[MATERIAL FOR THE TASK]
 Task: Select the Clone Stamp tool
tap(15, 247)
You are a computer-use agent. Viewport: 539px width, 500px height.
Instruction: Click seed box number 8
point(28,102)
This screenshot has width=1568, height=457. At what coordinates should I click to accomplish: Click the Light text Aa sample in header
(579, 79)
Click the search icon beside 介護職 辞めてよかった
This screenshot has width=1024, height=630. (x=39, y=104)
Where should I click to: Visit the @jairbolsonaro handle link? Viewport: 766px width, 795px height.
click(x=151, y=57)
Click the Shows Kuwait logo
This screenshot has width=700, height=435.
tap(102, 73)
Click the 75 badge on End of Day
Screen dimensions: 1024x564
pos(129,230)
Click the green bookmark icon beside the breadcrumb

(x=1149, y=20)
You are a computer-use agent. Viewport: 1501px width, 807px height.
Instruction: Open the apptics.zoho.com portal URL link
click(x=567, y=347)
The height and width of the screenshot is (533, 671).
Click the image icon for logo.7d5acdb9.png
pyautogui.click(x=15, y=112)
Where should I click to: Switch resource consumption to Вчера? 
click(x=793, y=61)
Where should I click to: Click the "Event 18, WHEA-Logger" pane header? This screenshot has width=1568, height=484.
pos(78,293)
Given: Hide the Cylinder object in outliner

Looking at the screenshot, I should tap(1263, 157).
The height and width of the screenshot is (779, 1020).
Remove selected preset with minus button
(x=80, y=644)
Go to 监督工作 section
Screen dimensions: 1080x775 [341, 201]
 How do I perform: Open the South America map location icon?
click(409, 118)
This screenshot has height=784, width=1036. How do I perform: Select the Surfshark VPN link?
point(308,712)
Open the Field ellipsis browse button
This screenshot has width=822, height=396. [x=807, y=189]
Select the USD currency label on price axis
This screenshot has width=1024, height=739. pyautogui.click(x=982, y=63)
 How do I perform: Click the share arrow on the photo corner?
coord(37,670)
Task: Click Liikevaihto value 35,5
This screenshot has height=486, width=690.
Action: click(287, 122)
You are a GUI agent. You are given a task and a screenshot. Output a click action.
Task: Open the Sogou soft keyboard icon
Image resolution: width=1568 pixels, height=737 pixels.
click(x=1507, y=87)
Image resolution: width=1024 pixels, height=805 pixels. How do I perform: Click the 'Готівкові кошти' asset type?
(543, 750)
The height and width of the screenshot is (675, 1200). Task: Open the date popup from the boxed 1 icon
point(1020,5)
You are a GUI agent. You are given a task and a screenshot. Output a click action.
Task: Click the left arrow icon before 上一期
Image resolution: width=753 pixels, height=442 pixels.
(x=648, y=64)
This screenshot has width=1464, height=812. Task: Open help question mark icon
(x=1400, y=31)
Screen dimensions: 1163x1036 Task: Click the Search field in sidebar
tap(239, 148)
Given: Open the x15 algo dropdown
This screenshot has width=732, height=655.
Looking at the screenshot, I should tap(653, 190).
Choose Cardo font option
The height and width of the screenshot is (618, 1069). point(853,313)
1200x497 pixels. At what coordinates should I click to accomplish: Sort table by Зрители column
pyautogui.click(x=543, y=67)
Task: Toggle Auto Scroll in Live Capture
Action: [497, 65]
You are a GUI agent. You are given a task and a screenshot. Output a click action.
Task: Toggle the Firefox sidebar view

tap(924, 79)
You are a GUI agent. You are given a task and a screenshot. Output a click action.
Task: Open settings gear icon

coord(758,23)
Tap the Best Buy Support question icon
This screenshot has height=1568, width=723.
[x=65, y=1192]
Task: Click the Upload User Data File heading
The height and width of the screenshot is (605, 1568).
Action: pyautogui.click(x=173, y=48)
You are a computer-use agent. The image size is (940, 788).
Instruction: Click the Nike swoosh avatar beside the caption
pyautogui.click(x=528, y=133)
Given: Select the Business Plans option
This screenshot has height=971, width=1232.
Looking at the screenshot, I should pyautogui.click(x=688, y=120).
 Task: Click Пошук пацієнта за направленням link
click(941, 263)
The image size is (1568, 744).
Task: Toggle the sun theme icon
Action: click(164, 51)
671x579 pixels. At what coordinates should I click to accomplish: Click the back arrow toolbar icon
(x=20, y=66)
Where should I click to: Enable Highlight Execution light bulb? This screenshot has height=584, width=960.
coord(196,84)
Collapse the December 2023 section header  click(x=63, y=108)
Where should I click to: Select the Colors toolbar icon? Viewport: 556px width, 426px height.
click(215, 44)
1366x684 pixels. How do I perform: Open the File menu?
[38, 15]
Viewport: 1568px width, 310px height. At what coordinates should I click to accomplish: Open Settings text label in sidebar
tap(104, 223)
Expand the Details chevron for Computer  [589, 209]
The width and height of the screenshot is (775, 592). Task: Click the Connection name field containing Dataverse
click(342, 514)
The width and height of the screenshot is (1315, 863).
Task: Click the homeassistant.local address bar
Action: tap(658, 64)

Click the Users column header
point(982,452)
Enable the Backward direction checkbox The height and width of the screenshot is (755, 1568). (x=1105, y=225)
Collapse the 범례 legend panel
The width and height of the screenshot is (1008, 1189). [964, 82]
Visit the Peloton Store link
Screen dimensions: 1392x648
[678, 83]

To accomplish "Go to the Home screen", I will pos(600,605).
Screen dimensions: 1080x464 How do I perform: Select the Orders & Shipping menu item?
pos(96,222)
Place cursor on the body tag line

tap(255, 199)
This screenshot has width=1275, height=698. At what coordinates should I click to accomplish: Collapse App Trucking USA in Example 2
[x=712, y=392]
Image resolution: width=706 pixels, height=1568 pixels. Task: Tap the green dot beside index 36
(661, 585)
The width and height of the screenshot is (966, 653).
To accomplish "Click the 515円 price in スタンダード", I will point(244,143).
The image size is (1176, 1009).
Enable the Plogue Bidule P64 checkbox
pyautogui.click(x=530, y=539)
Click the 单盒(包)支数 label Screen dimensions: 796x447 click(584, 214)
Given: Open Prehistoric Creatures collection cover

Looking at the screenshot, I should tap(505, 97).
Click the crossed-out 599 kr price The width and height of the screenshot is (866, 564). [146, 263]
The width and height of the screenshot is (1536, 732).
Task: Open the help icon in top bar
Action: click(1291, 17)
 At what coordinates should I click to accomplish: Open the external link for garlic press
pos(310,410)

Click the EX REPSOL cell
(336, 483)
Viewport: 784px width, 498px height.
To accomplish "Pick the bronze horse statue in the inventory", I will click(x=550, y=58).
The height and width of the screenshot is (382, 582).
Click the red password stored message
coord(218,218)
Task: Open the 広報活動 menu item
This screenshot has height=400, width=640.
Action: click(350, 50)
[/MATERIAL FOR THE TASK]
● **PROBLEM DESCRIPTION**:
Return all the lines shown above, word for word.

● **ANSWER BOX**:
 Task: Select the Clone Stamp tool
tap(15, 247)
You are a computer-use agent. Viewport: 539px width, 500px height.
Instruction: Click seed box number 8
point(28,102)
This screenshot has width=1568, height=457. At what coordinates should I click to accomplish: Click the Light text Aa sample in header
(579, 79)
Click the search icon beside 介護職 辞めてよかった
This screenshot has width=1024, height=630. (x=39, y=104)
Where should I click to: Visit the @jairbolsonaro handle link? Viewport: 766px width, 795px height.
click(x=151, y=57)
Click the Shows Kuwait logo
This screenshot has width=700, height=435.
tap(102, 73)
Click the 75 badge on End of Day
Screen dimensions: 1024x564
pos(129,230)
Click the green bookmark icon beside the breadcrumb

(x=1149, y=20)
You are a computer-use agent. Viewport: 1501px width, 807px height.
Instruction: Open the apptics.zoho.com portal URL link
click(x=567, y=347)
The height and width of the screenshot is (533, 671).
Click the image icon for logo.7d5acdb9.png
pyautogui.click(x=15, y=112)
Where should I click to: Switch resource consumption to Вчера? 
click(x=793, y=61)
Where should I click to: Click the "Event 18, WHEA-Logger" pane header? This screenshot has width=1568, height=484.
pos(78,293)
Given: Hide the Cylinder object in outliner

Looking at the screenshot, I should tap(1263, 157).
The height and width of the screenshot is (779, 1020).
Remove selected preset with minus button
(x=80, y=644)
Go to 监督工作 section
Screen dimensions: 1080x775 [341, 201]
 How do I perform: Open the South America map location icon?
click(409, 118)
This screenshot has height=784, width=1036. How do I perform: Select the Surfshark VPN link?
point(308,712)
Open the Field ellipsis browse button
This screenshot has width=822, height=396. [x=807, y=189]
Select the USD currency label on price axis
This screenshot has width=1024, height=739. pyautogui.click(x=982, y=63)
 How do I perform: Click the share arrow on the photo corner?
coord(37,670)
Task: Click Liikevaihto value 35,5
This screenshot has height=486, width=690.
Action: click(287, 122)
You are a GUI agent. You are given a task and a screenshot. Output a click action.
Task: Open the Sogou soft keyboard icon
Image resolution: width=1568 pixels, height=737 pixels.
click(x=1507, y=87)
Image resolution: width=1024 pixels, height=805 pixels. How do I perform: Click the 'Готівкові кошти' asset type?
(543, 750)
The height and width of the screenshot is (675, 1200). Task: Open the date popup from the boxed 1 icon
point(1020,5)
You are a GUI agent. You are given a task and a screenshot. Output a click action.
Task: Click the left arrow icon before 上一期
Image resolution: width=753 pixels, height=442 pixels.
(x=648, y=64)
This screenshot has width=1464, height=812. Task: Open help question mark icon
(x=1400, y=31)
Screen dimensions: 1163x1036 Task: Click the Search field in sidebar
tap(239, 148)
Given: Open the x15 algo dropdown
This screenshot has width=732, height=655.
Looking at the screenshot, I should tap(653, 190).
Choose Cardo font option
The height and width of the screenshot is (618, 1069). point(853,313)
1200x497 pixels. At what coordinates should I click to accomplish: Sort table by Зрители column
pyautogui.click(x=543, y=67)
Task: Toggle Auto Scroll in Live Capture
Action: [497, 65]
You are a GUI agent. You are given a task and a screenshot. Output a click action.
Task: Toggle the Firefox sidebar view

tap(924, 79)
You are a GUI agent. You are given a task and a screenshot. Output a click action.
Task: Open settings gear icon

coord(758,23)
Tap the Best Buy Support question icon
This screenshot has height=1568, width=723.
[x=65, y=1192]
Task: Click the Upload User Data File heading
The height and width of the screenshot is (605, 1568).
Action: pyautogui.click(x=173, y=48)
You are a computer-use agent. The image size is (940, 788).
Instruction: Click the Nike swoosh avatar beside the caption
pyautogui.click(x=528, y=133)
Given: Select the Business Plans option
This screenshot has height=971, width=1232.
Looking at the screenshot, I should pyautogui.click(x=688, y=120).
 Task: Click Пошук пацієнта за направленням link
click(941, 263)
The image size is (1568, 744).
Task: Toggle the sun theme icon
Action: click(164, 51)
671x579 pixels. At what coordinates should I click to accomplish: Click the back arrow toolbar icon
(x=20, y=66)
Where should I click to: Enable Highlight Execution light bulb? This screenshot has height=584, width=960.
coord(196,84)
Collapse the December 2023 section header  click(x=63, y=108)
Where should I click to: Select the Colors toolbar icon? Viewport: 556px width, 426px height.
click(215, 44)
1366x684 pixels. How do I perform: Open the File menu?
[38, 15]
Viewport: 1568px width, 310px height. At what coordinates should I click to accomplish: Open Settings text label in sidebar
tap(104, 223)
Expand the Details chevron for Computer  [589, 209]
The width and height of the screenshot is (775, 592). Task: Click the Connection name field containing Dataverse
click(342, 514)
The width and height of the screenshot is (1315, 863).
Task: Click the homeassistant.local address bar
Action: tap(658, 64)

Click the Users column header
point(982,452)
Enable the Backward direction checkbox The height and width of the screenshot is (755, 1568). (x=1105, y=225)
Collapse the 범례 legend panel
The width and height of the screenshot is (1008, 1189). [964, 82]
Visit the Peloton Store link
Screen dimensions: 1392x648
[678, 83]

To accomplish "Go to the Home screen", I will pos(600,605).
Screen dimensions: 1080x464 How do I perform: Select the Orders & Shipping menu item?
pos(96,222)
Place cursor on the body tag line

tap(255, 199)
This screenshot has width=1275, height=698. At what coordinates should I click to accomplish: Collapse App Trucking USA in Example 2
[x=712, y=392]
Image resolution: width=706 pixels, height=1568 pixels. Task: Tap the green dot beside index 36
(661, 585)
The width and height of the screenshot is (966, 653).
To accomplish "Click the 515円 price in スタンダード", I will point(244,143).
The image size is (1176, 1009).
Enable the Plogue Bidule P64 checkbox
pyautogui.click(x=530, y=539)
Click the 单盒(包)支数 label Screen dimensions: 796x447 click(584, 214)
Given: Open Prehistoric Creatures collection cover

Looking at the screenshot, I should tap(505, 97).
Click the crossed-out 599 kr price The width and height of the screenshot is (866, 564). [146, 263]
The width and height of the screenshot is (1536, 732).
Task: Open the help icon in top bar
Action: click(1291, 17)
 At what coordinates should I click to accomplish: Open the external link for garlic press
pos(310,410)

Click the EX REPSOL cell
(336, 483)
Viewport: 784px width, 498px height.
To accomplish "Pick the bronze horse statue in the inventory", I will click(x=550, y=58).
The height and width of the screenshot is (382, 582).
Click the red password stored message
coord(218,218)
Task: Open the 広報活動 menu item
This screenshot has height=400, width=640.
Action: click(350, 50)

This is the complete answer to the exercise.